En cinquième position, le huis clos d’Étienne Lepage mis en scène par Sylvain Bélanger. Lepage est de loin le jeune dramaturge qui me semble le plus intéressant par les temps qui courent. On avait remarqué avec Rouge gueule et Kick, la franchise avec laquelle il osait fouiller les zones les plus sombres de l’âme humaine, les instincts les moins avouables. Avec l’Enclos de l’éléphant, créé lors du plus récent FTA puis repris en début de saison, ce talent culmine. À partir d’une rencontre entre deux hommes, un face à face apparemment banal mais de plus en plus tendu, on aborde la lutte des classes, les inégalités sociales, l’individualisme croissant et cette peur de l’Autre qui gagne sans cesse du terrain. Si le dispositif scénique a connu quelques ratés, il demeure tout de même que Bélanger a su faire de la scène une arène, le lieu d’un match sans pitié, un duel qui donne froid dans le dos, un jeu de société dont les règles sont sans cesse plus tordues, machiavéliques. Notez qu’il y aura un compte-rendu critique de ce spectacle dans les pages de JEU 142.
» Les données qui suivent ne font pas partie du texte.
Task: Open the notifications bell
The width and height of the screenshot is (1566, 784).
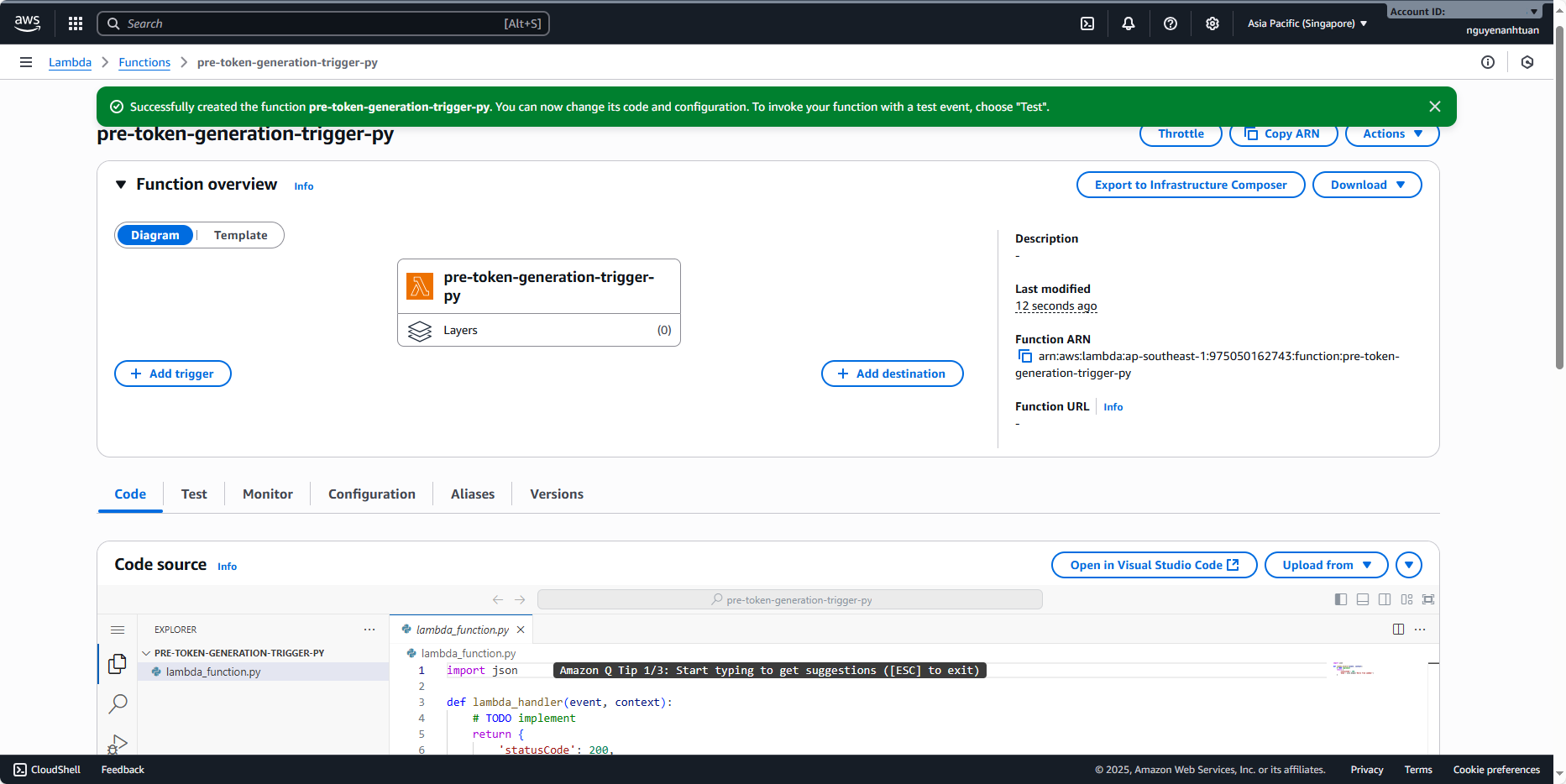Action: click(x=1129, y=24)
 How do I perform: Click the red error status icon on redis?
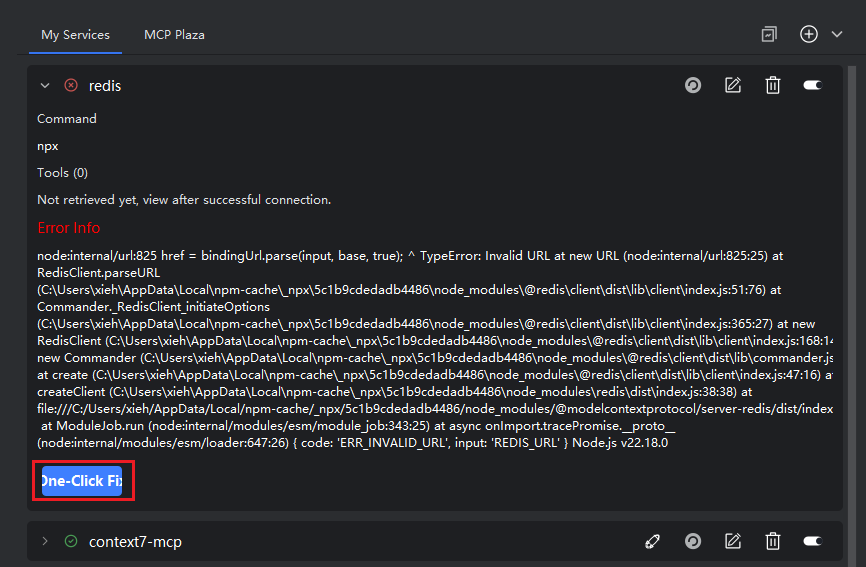[71, 86]
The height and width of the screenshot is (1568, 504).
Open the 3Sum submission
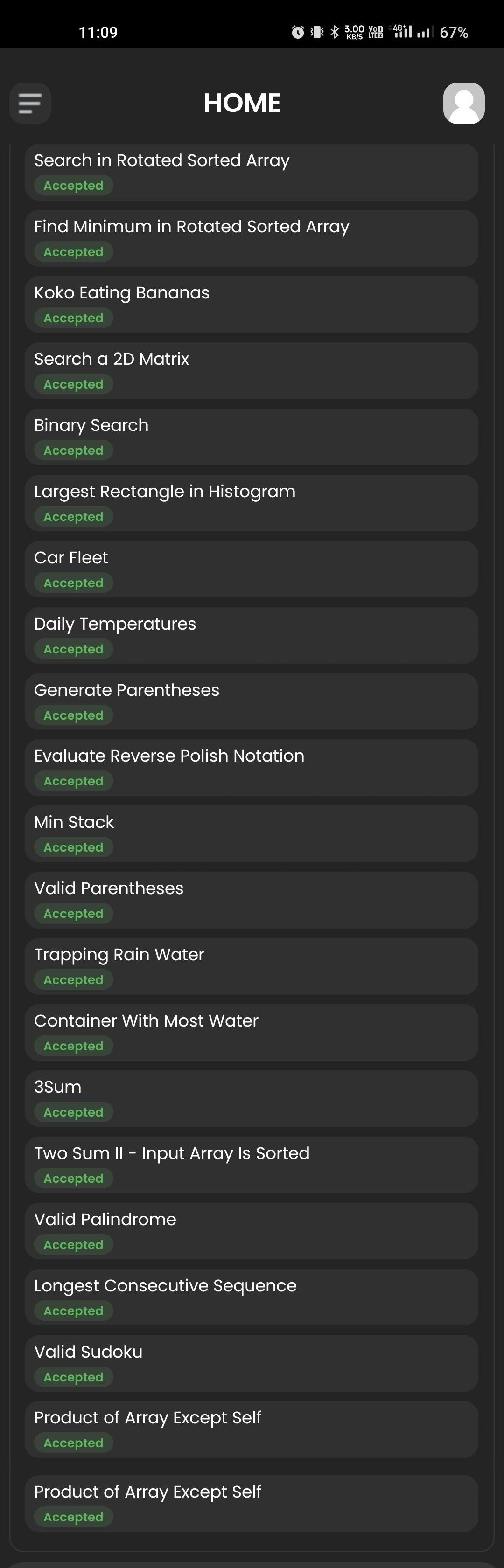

S’il y avait eu dix positions, j’aurais ajouté:

6. Contre le temps, un texte de Geneviève Billette mis en scène par René Richard Cyr au Théâtre d’Aujourd’hui. Pour le superbe texte de Billette, historique tout en étant éminemment actuel, et pour les brillantes interprétations des comédiens, à commencer par Benoît Drouin-Germain. Lisez ma critique.

7. En attendant Gaudreault précédé de Ta Yeule Kathleen, de et mis en scène par Sébastien David, une production du Collectif En Attendant présentée à la Salle Jean-Claude Germain du Théâtre d’Aujourd’hui. Pour la langue de David et pour ses fabuleux personnages de déshérités.

8. La genèse de la rage, de et mis en scène par Sébastien Dodge, une production du Théâtre de la Pacotille présentée à la Salle Jean-Claude Germain du Théâtre d’Aujourd’hui. Pour la truculence, les débordements de mots et de sang, la force de la satire. Lisez la critique d’Alexandre Cadieux dans JEU 141.

9. Correspondances (rester ou partir ?), d’Evelyne de la Chenelière, Olivier Coyette et Carole Ammoum, dans une mise en scène de Marcelle Dubois, une production du Théâtre les Porteuses d’aromates présentée Aux Écuries. Pour l’audace du questionnement identitaire, pour le croisement des points de vue, l’ouverture sur l’ailleurs. Lisez la critique de Pierre Popovic dans JEU 140.

10. Temps, de et mis en scène par Wajdi Mouawad, une production du Trident notamment présentée au Théâtre d’Aujourd’hui. Je persiste à dire qu’un Mouawad, même mineur, vaut le détour. Le traitement de l’inceste m’a bouleversé, sans oublier tout ce qui touchait à la réappropriation du territoire et au besoin des personnages de régler des comptes avec leur arbre généalogique.

Joyeuses Fêtes!

Christian Saint-Pierre

Critique de théâtre, on peut également le lire dans Le Devoir et Lettres québécoises. Il a été rédacteur en chef et directeur de JEU de 2011 à 2017.